Cloudflare now blocks all unencrypted traffic to its API endpoints

Cloudflare announced that it closed all HTTP connections and it is now accepting only secure, HTTPS connections for api.cloudflare.com.

The move prevents unencrypted API requests from being sent, even accidentally, to eliminate the risk of sensitive information being exposed in cleartext traffic before the server closes the HTTP connection and redirects to a secure communication channel.

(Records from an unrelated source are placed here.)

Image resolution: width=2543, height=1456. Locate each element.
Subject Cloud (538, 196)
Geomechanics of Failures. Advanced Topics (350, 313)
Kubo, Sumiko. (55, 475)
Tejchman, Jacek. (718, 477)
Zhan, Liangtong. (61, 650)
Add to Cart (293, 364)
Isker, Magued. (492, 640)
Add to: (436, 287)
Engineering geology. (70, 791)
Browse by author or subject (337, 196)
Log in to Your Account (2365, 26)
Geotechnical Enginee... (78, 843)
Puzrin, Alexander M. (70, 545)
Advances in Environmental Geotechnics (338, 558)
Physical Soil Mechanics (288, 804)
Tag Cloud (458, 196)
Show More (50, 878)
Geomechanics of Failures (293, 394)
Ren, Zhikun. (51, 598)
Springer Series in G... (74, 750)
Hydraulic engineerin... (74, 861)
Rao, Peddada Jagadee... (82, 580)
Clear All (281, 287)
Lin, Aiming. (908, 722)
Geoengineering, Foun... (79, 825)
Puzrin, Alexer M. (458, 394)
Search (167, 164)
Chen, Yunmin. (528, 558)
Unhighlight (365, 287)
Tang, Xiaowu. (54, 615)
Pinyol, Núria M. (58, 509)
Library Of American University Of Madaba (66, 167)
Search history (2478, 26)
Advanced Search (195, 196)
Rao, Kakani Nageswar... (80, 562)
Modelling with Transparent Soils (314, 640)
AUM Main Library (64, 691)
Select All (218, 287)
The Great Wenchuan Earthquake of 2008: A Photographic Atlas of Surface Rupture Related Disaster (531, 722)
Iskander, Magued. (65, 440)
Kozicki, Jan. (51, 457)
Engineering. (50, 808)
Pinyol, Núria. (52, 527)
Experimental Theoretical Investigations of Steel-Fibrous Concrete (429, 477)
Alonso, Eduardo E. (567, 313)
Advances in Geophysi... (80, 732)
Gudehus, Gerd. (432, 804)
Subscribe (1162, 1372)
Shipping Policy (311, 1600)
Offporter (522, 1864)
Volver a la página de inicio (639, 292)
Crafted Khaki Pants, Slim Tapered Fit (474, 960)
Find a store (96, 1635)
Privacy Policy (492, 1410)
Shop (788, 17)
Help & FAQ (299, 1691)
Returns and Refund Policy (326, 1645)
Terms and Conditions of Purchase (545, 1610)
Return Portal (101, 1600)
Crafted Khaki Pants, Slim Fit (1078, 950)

“Starting today, any unencrypted connection to api.cloudflare.com will be completely rejected,” reads Cloudflare’s announcement on Thursday.

“Developers should not expect a 403 Forbidden response any longer for HTTP connections, as we will prevent the underlying connection from being established by closing the HTTP interface entirely. Only secure HTTPS connections will be allowed to be established” - the internet services company added.

The Cloudflare API helps developers and system administrators to automate and manage Cloudflare services. It is used for DNS records management, firewall configuration, DDoS protection, caching, SSL settings, infrastructure deployment, accessing analytics data, and managing zero-trust access and security policies.

Previously, Cloudflare systems allowed API access over both HTTP (unencrypted) and HTTPS (encrypted), either by redirecting or rejecting HTTP.

However, as the company explains, even rejected HTTP requests may leak sensitive data like API keys or tokens before the server responds.

Such a sceario is more dangerous when the connection is over public or shared Wi-Fi networks where adversary-in-the-middle attacks are easier to pull off.

By disabling HTTP ports entirely for API access, Cloudflare blocks plaintext connections at the transport layer before any data is exchanged, enforcing HTTPS from the start.

Impact and next steps

The change immediately affects anyone using HTTP on the Cloudflare API service. Scripts, bots, and tools relying on the protocol will break.

The same applies to legacy systems and automated clients, IoT devices, and low-level clients that don’t support or don’t default to HTTPS due to improper configuration.

For customers with websites on Cloudflare, the company prepares to release a free option towards the end of the year that will disable HTTP traffic in a safe way.

Cloudflare data indicates that a small but significant percentage of roughly 2.4% of all internet passing through its systems is still done over the insecure HTTP protocol. When automated traffic is taken into account, the HTTP share jumps to nearly 17%.

Customers can track HTTP vs HTTPS traffic on their dashboard under Analytics & Logs > Traffic Served Over SSL before opting in, to estimate the impact it will have on their environment.